Met het voorlopig pakket dat voor ligt lijkt op hoofdlijnen aan deze opgaven te worden voldaan. Als perspectief is bijvoorbeeld neergezet dat nachtvluchten moeten worden teruggebracht en dat de randen van de dag moeten worden ontzien. Ook komt er een aparte gebruiksruimte voor spoedeisende hulpverlening en politietaken.

Echter, een definitief oordeel kan ik – vanuit mijn rol als bevoegd gezag voor het vast te stellen Luchthavenbesluit voor RTHA – pas geven als het voorlopig pakket verder is geconcretiseerd en is omgezet in een aanvraag voor een Luchthavenbesluit door de luchthaven. Immers, op dat moment ontvang ik ook onderbouwende documenten van de luchthaven, zoals een economische onderbouwing (inclusief een Maatschappelijke Kosten-Batenanalyse) en een Milieueffectrapport. Tevens heb ik dan inzicht in de mate waarin het pakket draagvlak heeft onder de belanghebbenden.

Vervolgproces

In april en mei 2022 raadplegen de deelnemende participanten hun eigen achterban om reacties op het voorlopig pakket te horen. Parallel zullen de deelnemende participanten verder werken aan het concretiseren van de opgenomen afspraken en bezien in hoeverre afspraken ook uitvoerbaar en handhaafbaar zijn. In juni 2022 vindt dan onder regie van de procesbegeleiding een tweede gespreksronde plaats over het voorlopig pakket met als doel te komen tot een voorkeursscenario, dat uiterlijk in november 2022 wordt opgeleverd. Spoedig daarna verwacht ik van de luchthaven dat zij start met het traject om te komen tot een aanvraag voor een Luchthavenbesluit, inclusief de uitvoering van onderbouwende studies zoals een Milieueffectrapport. In lijn met de Uitvoeringsagenda van de Luchtvaartnota is de planning er daarna op gericht dat het ministerie als bevoegd gezag het Luchthavenbesluit uiterlijk eind 2024 vaststelt.
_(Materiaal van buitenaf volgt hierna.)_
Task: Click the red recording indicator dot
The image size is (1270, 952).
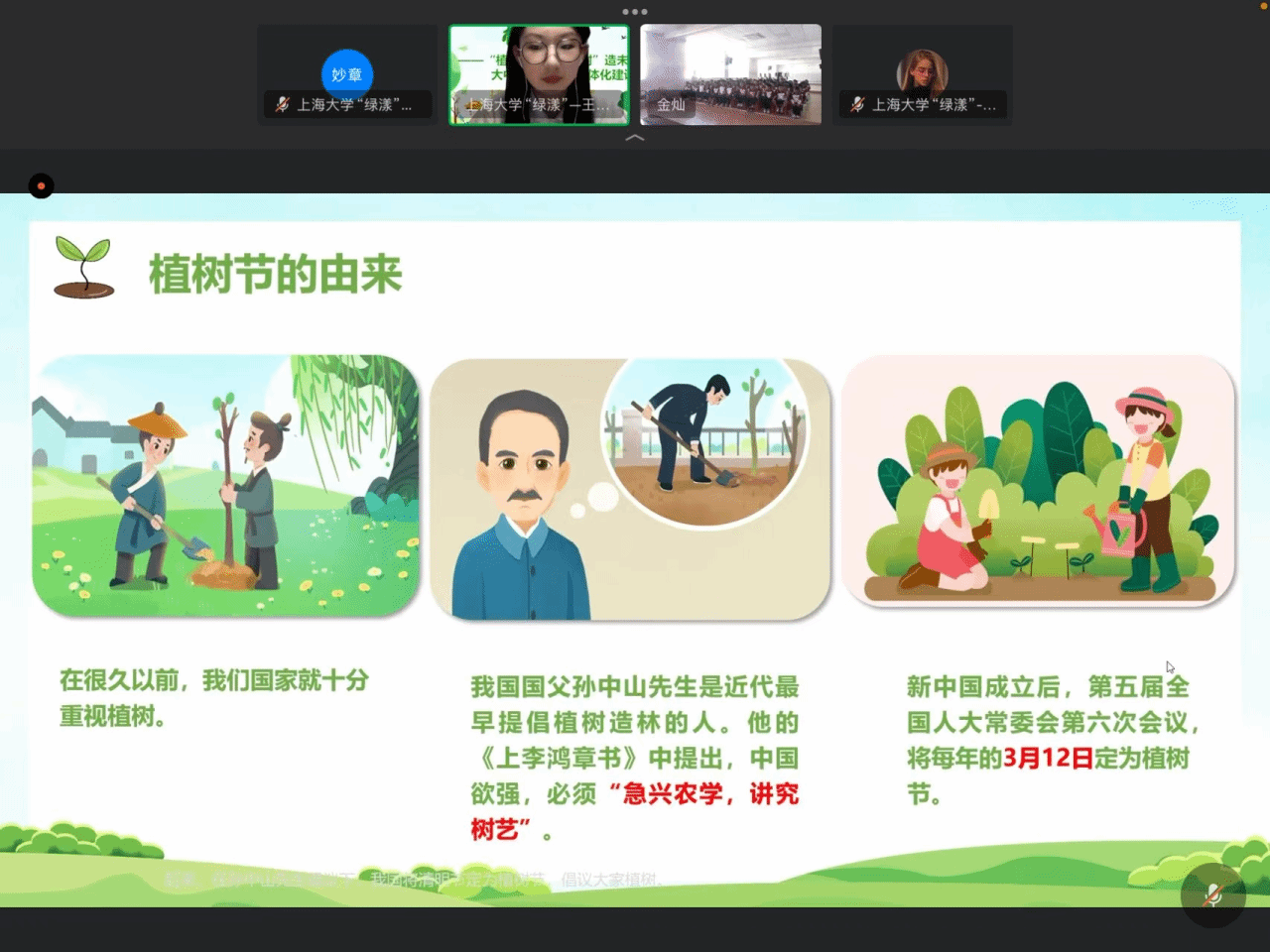Action: [x=41, y=185]
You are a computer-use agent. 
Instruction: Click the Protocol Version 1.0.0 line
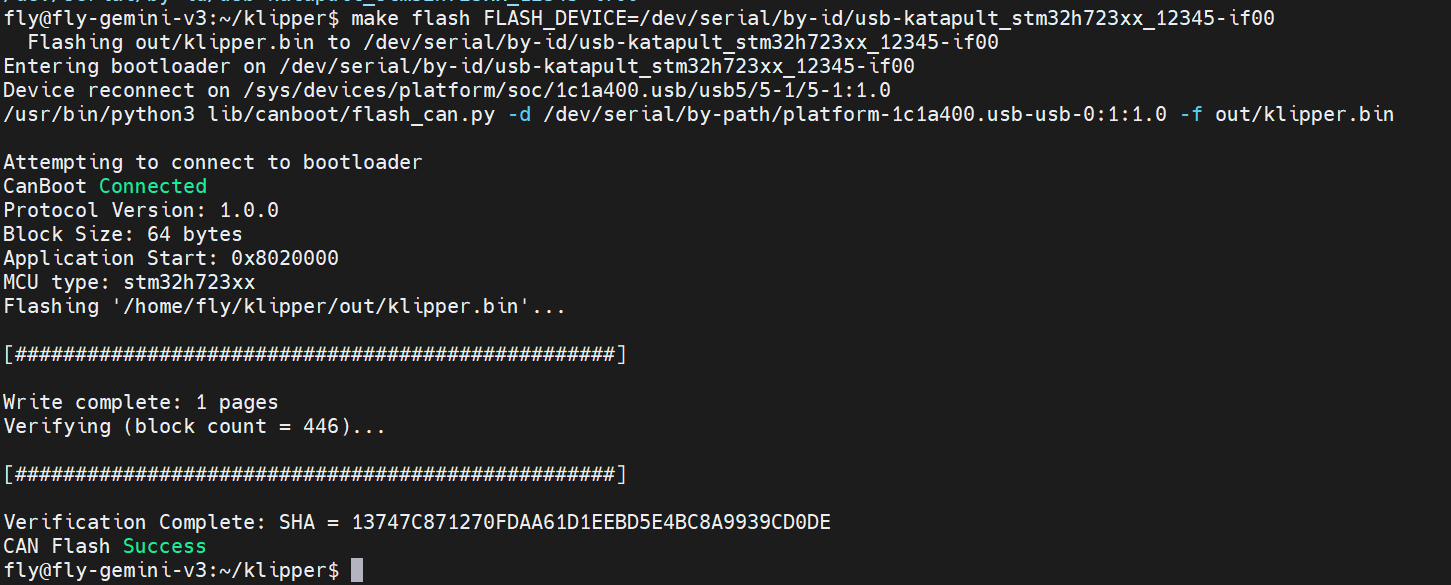click(x=140, y=210)
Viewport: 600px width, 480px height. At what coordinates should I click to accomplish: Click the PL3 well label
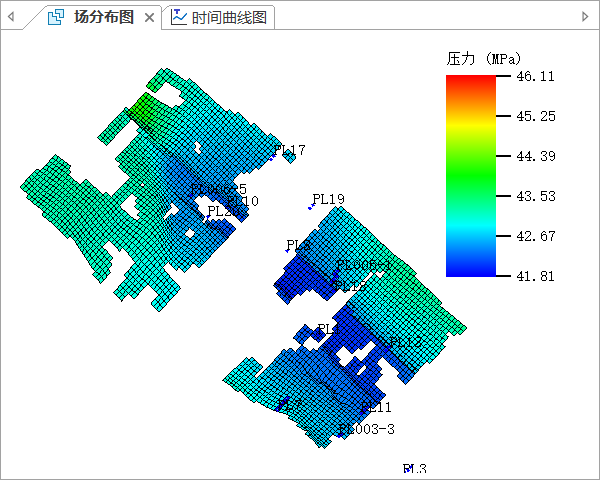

De Minister van Infrastructuur en Waterstaat, M.G.J. Harbers


X Noot
1

Raadpleegbaar via www.tweedekamer.nl

X Noot
2

Opgemerkt moet worden dat de bewonersvertegenwoordiger van de gemeente Rotterdam als ook de Vereniging Bewoners tegen Vliegtuigoverlast Rotterdam Airport (BTV) niet meer deelnemen aan het proces, omdat zij zich niet konden verenigen met de spelregels van het proces en/of onvoldoende vertrouwen hadden dat hun belangen op een goede manier inhoudelijk gediend zouden worden in het proces.